"What can the matter be?" Therapeutic Interventions with Parents, Infants and Young Children
Evidence from research and clinical practice points to the benefits of early intervention for families with young children and additional support for the increasing numbers of 'early-years' professionals caring for them outside the family home. The clinical work described in this book was undertaken mainly within the Tavistock Clinic Under Fives Service, which offers a brief treatment model for families with babies and young children experiencing a range of difficulties.
The title of our book conveys the spirit of reflective enquiry which characterises the Tavistock approach to clinical work with under fives in clinical and community outreach settings. This approach is based on the application of psychodynamic concepts and observational skills to work with families and their young children. It involves conversations with parents and detailed observation of the many communications, verbal and non-verbal, made by their children. As clinicians observe the intricacies of family relationships revealed in the consulting room, their task is to 'puzzle away' at and try to understand the meaning of what is being expressed, making use of their own emotional experience in order to work out 'what the matter can be'. The vivid way in which young children dramatise their experience within the therapeutic setting facilitates the speed with which material unfolds.
The presence of an available mind struggling to understand these often primitive communications resembles the state of maternal 'reverie' described by the psychoanalyst Wilfred Bion: the emotional containment essential for a baby's psychological and cognitive development. However, in many of the families we work with, a lack of adequate emotional containment as a result of depression, trauma, deprivation or neglect, combined with an infant's intolerance of frustration, may result in a misattunement between the primary caregiver and her baby from the early weeks of life. This book addresses the range of interventions offered to families to help redress these difficulties.
The cover illustration, an ordinary family scene invaded by the 'wild things' of a young child's imagination, indicates from the outset that the clinicians represented here are concerned with the internal as well as the external worlds of the child and his parents; how their environment and inner phantasy life impact on and influence each other. Trans-generational transmission of cultural and emotional factors may also contribute to the primitive emotional states which lurk, like the wild animals, below the surface of family life. For example, a three year old child was referred for treatment because of his terrified response to the sound of the family's doorbell ringing, hiding in fear behind the sofa. His play in the consulting room conveyed how, as an only child, he felt threatened by any intrusion of a 'sibling/rival' and fearful of being displaced by another baby. However, another level of disturbance emerged as I began exploring the parents' history and discovered that, as asylum-seekers from a war-torn land, they did indeed live in terror of the doorbell ringing in the middle of the night, with catastrophic consequences: the father had suffered torture in his country of origin and feared being returned there. In the light of this understanding we could recognise that the child was also the recipient of projections of fear from his traumatised parents, who were unable to provide containment of his primitive fears while being so overwhelmed by their own anxieties.
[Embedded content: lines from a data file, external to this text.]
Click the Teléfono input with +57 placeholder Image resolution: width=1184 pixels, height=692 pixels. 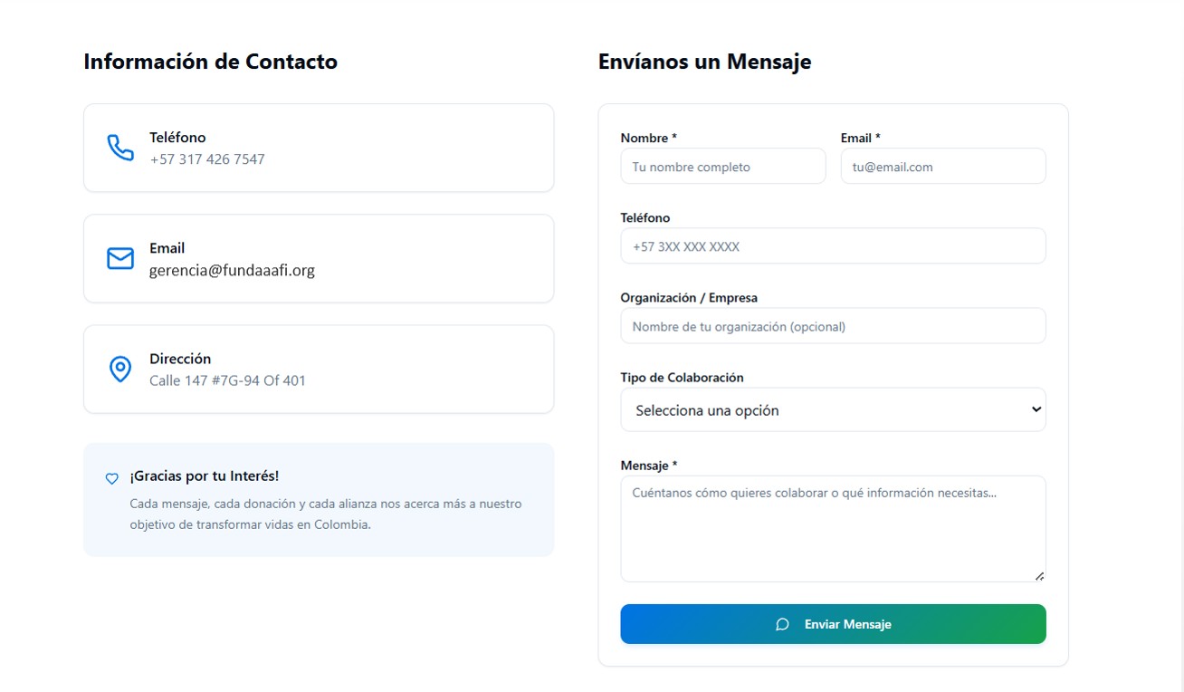tap(833, 246)
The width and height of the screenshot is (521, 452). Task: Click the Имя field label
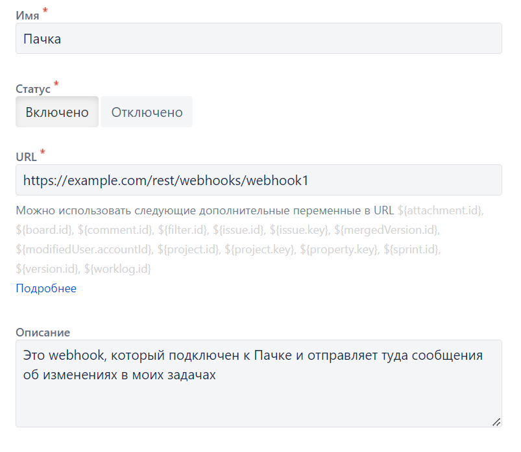click(27, 16)
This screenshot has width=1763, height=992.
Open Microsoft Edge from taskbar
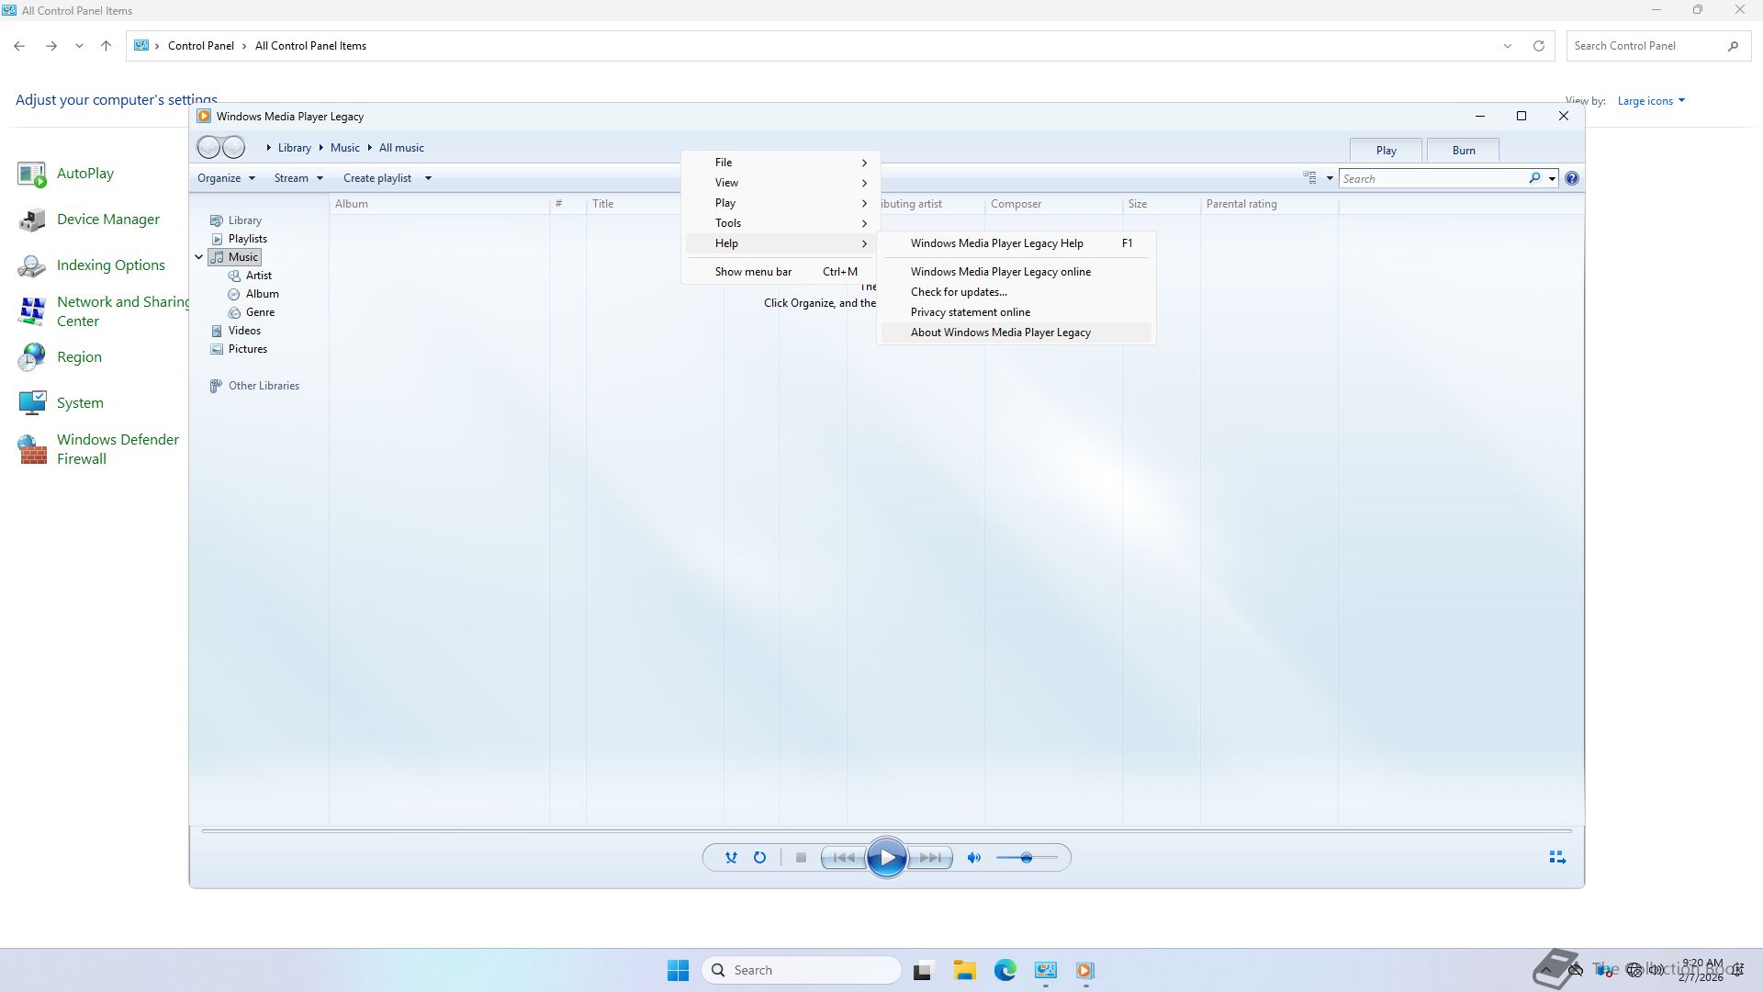[1005, 970]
Much of the understanding of young children's behaviour and communications, as well as that of their parents, is based on a recognition of early infantile unconscious processes which we all resort to at times of stress or anxiety. Symptoms such as sleep problems, tantrums, crying, biting, and hair pulling may originate in very early experiences in infancy relating to lack of an adequate container for the infant's overwhelming experiences, internal and external, which might become intensely persecutory. When faced with situations of stress, to do with separation, transition, loss, as well as new and possibly overwhelming experiences of an exciting or pleasurable kind, small children may revert to these early defences, which manifest themselves in behaviour and communication difficulties. In addition, the tension between acknowledging infantile states of mind in parents, whilst simultaneously supporting their capacity to function as adults, is a recognizable feature of the work.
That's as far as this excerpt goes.